Un hombre busca registrarse en el infierno. Una vez que está ahí, llama a la puerta, pero le dicen que tiene que esperar. El hombre espera… y espera. Y cada vez que se acerca a preguntar, le responden que tiene que esperar. Finalmente pasa un viajero y el hombre que espera le pregunta: “¿Sabe usted cómo puedo entrar al infierno?”. El viajero le responde: “Pero, señor, éste de aquí es el infierno”.

Es la analogía que Georg se saca de la manga para responderle a un cónsul en una distópica ciudad de Marsella, en un distópico presente europeo ocupado por el fascismo alemán, cuando éste le pregunta qué es lo último que ha escrito, porque desconoce que Georg, eléctrico de profesión, ha tenido que usurpar la identidad de un escritor, muerto para ese entonces, al que de principio tenía que ayudar a huir del exterminio, o “limpia”, como le llaman esos fascistas del siglo XX, para embarcarse en busca de refugio en México.

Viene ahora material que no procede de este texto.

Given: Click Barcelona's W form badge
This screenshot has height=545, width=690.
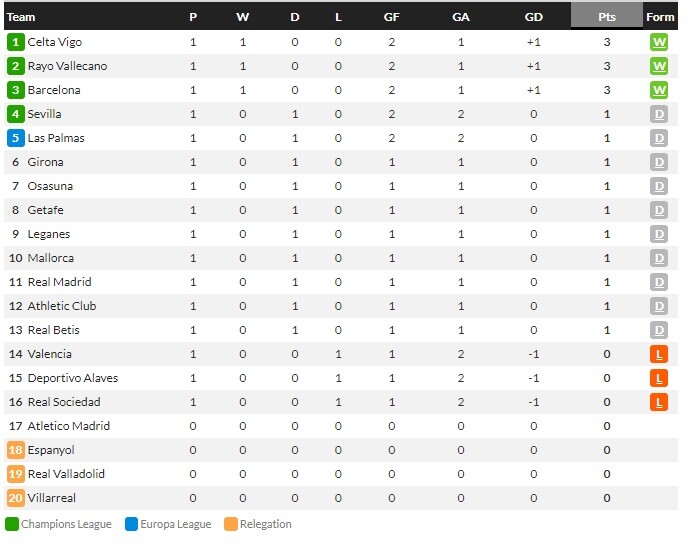Looking at the screenshot, I should [659, 90].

Esa historia del infierno que Georg se inventó para ganarse la confianza del funcionario, al que ha engañado para conseguir los pasajes y las visas, es más bien vivencial. Últimamente el infierno es palpable en su día a día, toda vez que los personajes que lo rodean, en los cafés, en las calles, en los consulados… en el puerto, en una viaje clandestino en tren de París a Marsella, en habitaciones secretamente hacinadas de inmigrantes africanos y árabes, viven el infierno de una espera que parece nunca terminar.

Y de fondo, la constante tensión por el hostigamiento de la policía, la persecución a veces con perros coléricos o a bordo de patrullas y a veces con helicópteros. Otras, más bien, paranoias de persecución, como si la aniquilación fuera una pesadez que no se ve pero que se siente y que, todos temen, podría empezar en cualquier momento con lujo de violencia; casi que se siente ya un paso detrás. Lo dicen las miradas ojerosas de los inmigrantes que esperan, y vuelven a esperar en las filas de los consulados de Marsella, para poder conseguir una visa, un permiso de tránsito, un boleto de barco, con anhelos, aunque ya un poco agrios, de un día de ésos, al fin, después de tantos intentos, poder largarse de una vez.

Pero Georg tuvo suerte, o quizás la desdicha, de haberse cruzado en el camino de este escritor finado de apellido Weidel. No se nota seguro de ninguna de sus decisiones. Aunque ha luchado por cnseguir los permisos de tránsito y tiene día y horario para zarpar, está tan estancado como los demás desplazados. La causa tal vez es Marie, la esposa del usurpado, y quizás la persona más extraviada de la ciudad, que se niega a reconocer que su esposo está muerto, y lo busca, y lo busca, y mucho menos quiere marcharse porque está convencida de que se reencontrará con él en esa Marsella al borde del colapso.

Tan vigente

El vínculo que Georg y Marie desarrollan en En tránsito (Transit, 2018) es intrincado, tanto como lo es el contexto temporal de la historia. Es un experimento de superposición de tiempos para el que el director alemán Christian Petzold usó el argumento de la novela homónima publicada en 1942 por la escritora judía alemana Anna Seghers y lo ubicó en la actualidad. El resultado, una legítima invitación a la reflexión sobre las tantas diferencias que el espectador pueda hallar en el éxodo judío de la Segunda Guerra Mundial y la crisis de refugiados en la Europa contemporánea.

Contendiente por el Oso de Oro en la Berlinale 2018, En tránsito, con una trama casi intacta a propósito y a pesar de esta reseña, es una de las cintas destacadas de la selección de la 17ª  Semana de Cine Alemán (actualmente en curso) y también forma parte del programa del Black Canvas Festival de Cine Contemporáneo.

Se proyectará el domingo 19 de agosto en la Sala 3 de la Cineteca Nacional a las 18:15 horas, y el domingo 26 en Cinemex Reforma - Casa de Arte a las 14:15 horas.